Intégrer la durabilité à la stratégie d’entreprise française grâce à la CSRD
Si la directive CSRD est perçue comme une contrainte réglementaire, elle représente aussi une opportunité de transformation stratégique. Le reporting de durabilité, lorsqu’il est bien exploité, devient un outil de pilotage et de création de valeur pour l’entreprise.
Pour tirer parti de ces nouvelles obligations, plusieurs leviers peuvent être activés :
- Aligner la stratégie climat avec les attentes du marché : trajectoires de décarbonation crédibles, investissements dans l’efficacité énergétique, l’économie circulaire et les technologies bas carbone.
- Renforcer l’attractivité de la marque employeur : meilleure qualité de vie au travail, politiques de diversité et d’inclusion, formation, dialogue social structuré.
- Sécuriser la chaîne d’approvisionnement : intégration de critères ESG dans les achats, évaluation des fournisseurs, gestion des risques de rupture liés aux enjeux climatiques ou sociaux.
- Accéder à de meilleures conditions de financement : répondre aux exigences croissantes des banques et investisseurs en matière de transparence ESG, développer des instruments de finance durable (obligations vertes, prêts à impact, etc.).
- Différencier son offre sur le marché : développement de produits et services plus durables, communication responsable basée sur des données vérifiées et auditables, prévention du greenwashing.
En ce sens, la préparation à la directive CSRD ne devrait pas être cantonnée à la fonction RSE. Elle doit impliquer la direction générale, la finance, les opérations, les RH, le juridique, les achats et l’IT. C’est une transformation d’entreprise à part entière.
Anticiper d’ici 2026 : bonnes pratiques et points de vigilance pour les entreprises françaises
Pour être prêtes à temps, les entreprises françaises ont intérêt à adopter une démarche proactive, par étapes, en s’appuyant sur quelques bonnes pratiques.

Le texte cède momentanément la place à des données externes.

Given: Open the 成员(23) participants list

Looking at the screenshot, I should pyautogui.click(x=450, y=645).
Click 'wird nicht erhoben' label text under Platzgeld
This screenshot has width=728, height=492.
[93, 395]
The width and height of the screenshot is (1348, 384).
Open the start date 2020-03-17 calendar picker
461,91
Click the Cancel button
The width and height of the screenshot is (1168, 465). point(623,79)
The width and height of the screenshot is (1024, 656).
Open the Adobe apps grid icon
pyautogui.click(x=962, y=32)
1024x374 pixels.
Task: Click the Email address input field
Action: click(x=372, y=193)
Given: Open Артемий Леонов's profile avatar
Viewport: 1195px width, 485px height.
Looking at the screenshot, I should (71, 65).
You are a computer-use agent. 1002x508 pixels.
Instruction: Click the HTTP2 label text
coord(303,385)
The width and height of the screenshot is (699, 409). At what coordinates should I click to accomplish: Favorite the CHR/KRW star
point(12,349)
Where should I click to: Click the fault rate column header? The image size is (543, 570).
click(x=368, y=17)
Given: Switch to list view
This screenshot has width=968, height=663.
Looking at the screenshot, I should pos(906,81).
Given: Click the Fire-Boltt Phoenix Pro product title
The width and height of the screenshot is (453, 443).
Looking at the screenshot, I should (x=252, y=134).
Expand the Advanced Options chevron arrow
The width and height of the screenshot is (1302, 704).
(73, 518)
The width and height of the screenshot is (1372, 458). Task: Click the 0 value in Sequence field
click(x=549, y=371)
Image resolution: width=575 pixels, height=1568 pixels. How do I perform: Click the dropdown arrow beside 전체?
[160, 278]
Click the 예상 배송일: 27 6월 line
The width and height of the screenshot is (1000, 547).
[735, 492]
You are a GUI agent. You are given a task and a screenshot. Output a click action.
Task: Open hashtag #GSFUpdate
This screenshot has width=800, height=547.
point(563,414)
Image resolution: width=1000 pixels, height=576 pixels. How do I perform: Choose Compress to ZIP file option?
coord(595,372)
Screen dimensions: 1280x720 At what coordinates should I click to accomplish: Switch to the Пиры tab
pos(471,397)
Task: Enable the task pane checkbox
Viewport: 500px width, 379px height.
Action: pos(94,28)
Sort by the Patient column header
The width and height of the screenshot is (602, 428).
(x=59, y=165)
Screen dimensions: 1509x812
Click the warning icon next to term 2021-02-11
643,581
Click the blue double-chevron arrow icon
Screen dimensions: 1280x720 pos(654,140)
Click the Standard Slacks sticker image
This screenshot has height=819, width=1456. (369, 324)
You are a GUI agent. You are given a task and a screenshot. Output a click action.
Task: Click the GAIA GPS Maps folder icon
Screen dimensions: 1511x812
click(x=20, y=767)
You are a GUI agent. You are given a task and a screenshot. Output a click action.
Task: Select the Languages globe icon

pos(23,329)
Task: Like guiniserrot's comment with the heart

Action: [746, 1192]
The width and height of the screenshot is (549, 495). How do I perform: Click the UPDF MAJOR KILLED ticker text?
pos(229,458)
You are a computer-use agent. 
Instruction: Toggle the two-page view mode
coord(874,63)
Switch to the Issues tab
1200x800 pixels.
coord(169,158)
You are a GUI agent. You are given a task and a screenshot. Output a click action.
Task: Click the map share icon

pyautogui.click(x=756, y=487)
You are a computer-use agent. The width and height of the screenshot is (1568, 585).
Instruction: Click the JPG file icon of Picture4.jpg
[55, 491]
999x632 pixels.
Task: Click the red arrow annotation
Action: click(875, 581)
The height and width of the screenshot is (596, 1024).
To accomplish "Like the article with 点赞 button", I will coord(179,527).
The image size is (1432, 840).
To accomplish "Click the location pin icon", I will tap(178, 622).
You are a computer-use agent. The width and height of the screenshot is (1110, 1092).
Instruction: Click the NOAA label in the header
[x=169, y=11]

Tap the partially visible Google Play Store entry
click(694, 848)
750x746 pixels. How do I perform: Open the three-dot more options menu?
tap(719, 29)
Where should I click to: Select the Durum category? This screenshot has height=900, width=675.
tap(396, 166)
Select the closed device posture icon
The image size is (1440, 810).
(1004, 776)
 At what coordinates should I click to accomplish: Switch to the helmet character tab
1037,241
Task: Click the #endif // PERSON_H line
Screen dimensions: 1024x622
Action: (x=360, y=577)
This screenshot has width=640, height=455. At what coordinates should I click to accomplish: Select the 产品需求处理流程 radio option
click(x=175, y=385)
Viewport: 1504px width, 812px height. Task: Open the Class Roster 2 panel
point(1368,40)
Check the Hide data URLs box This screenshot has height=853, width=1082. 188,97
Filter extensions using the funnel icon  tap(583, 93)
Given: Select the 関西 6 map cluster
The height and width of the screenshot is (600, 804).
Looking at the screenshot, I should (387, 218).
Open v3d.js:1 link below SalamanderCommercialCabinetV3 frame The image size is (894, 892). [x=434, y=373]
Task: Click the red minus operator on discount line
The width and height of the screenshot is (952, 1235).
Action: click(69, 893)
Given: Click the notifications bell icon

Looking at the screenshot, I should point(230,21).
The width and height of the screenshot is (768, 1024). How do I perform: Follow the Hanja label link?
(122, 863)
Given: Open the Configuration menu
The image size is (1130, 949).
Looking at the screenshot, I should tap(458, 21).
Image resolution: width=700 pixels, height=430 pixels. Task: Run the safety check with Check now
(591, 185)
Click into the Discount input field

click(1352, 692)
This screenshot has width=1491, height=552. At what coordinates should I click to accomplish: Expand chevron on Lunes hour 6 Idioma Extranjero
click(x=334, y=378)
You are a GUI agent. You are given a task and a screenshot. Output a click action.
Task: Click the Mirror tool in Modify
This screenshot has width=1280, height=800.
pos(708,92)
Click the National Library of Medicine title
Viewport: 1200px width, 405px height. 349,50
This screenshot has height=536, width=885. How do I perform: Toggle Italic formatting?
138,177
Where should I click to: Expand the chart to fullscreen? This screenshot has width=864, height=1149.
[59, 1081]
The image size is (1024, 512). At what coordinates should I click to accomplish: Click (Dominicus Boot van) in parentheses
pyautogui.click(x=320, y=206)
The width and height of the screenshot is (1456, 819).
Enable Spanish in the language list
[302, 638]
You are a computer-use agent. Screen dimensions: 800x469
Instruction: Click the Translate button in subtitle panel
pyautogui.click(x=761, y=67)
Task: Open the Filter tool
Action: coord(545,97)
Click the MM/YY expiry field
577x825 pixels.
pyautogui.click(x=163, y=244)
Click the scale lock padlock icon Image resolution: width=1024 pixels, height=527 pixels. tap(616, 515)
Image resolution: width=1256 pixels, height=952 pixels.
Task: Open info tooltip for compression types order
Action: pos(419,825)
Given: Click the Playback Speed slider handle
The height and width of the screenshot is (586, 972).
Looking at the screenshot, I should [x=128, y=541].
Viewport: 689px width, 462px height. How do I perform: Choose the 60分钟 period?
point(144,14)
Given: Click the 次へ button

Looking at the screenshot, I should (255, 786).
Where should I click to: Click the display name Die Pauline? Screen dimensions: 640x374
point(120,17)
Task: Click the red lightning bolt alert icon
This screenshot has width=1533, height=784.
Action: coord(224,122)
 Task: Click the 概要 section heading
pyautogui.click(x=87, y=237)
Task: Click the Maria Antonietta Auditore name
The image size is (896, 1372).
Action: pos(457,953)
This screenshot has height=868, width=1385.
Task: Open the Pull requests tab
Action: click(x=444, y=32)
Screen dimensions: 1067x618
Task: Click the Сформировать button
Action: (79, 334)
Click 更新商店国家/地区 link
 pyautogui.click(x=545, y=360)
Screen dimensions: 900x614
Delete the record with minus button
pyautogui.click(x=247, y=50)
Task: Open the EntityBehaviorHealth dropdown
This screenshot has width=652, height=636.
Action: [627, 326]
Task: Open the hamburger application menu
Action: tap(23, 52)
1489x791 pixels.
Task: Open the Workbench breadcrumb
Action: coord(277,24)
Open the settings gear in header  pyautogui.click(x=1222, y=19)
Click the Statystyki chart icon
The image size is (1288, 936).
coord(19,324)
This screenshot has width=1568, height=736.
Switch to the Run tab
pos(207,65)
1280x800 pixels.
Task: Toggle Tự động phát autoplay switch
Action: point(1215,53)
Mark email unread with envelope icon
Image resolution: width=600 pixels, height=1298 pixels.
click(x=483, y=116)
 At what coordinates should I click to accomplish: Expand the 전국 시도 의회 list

- Démarrer tôt les analyses de double matérialité : associer les parties prenantes internes et externes (salariés, clients, fournisseurs, investisseurs, ONG, collectivités) pour identifier les enjeux de durabilité les plus significatifs.
- Lancer des exercices pilotes de reporting : tester dès 2024 ou 2025 une première version de reporting alignée sur les ESRS, même incomplète, afin d’identifier les difficultés techniques et organisationnelles.
- Renforcer les compétences internes : recruter ou former des profils spécialisés en reporting ESG, data management, analyse climat, finance durable.
- Collaborer avec des partenaires externes : cabinets de conseil, experts climat, auditeurs, éditeurs de solutions logicielles de reporting de durabilité, associations professionnelles.
- Surveiller l’évolution des textes et des normes : l’environnement réglementaire européen reste dynamique, des ajustements et précisions pouvant intervenir au fil du temps.
Les points de vigilance concernent notamment le risque de sous-estimer l’effort nécessaire, la complexité de la collecte de données dans la chaîne de valeur, ou encore le besoin de cohérence entre communication RSE, stratégie commerciale et pratiques opérationnelles. Les investisseurs, les clients et les régulateurs seront particulièrement attentifs à la crédibilité des engagements et à la qualité des données publiées.
Se préparer dès maintenant aux exigences de la directive CSRD permet non seulement d’éviter un choc réglementaire d’ici 2026, mais aussi de structurer une approche de la durabilité créatrice de valeur. Les entreprises françaises qui anticipent et investissent dans un reporting de durabilité robuste renforceront leur position dans un environnement économique de plus en plus marqué par les enjeux ESG, la transparence et la responsabilité.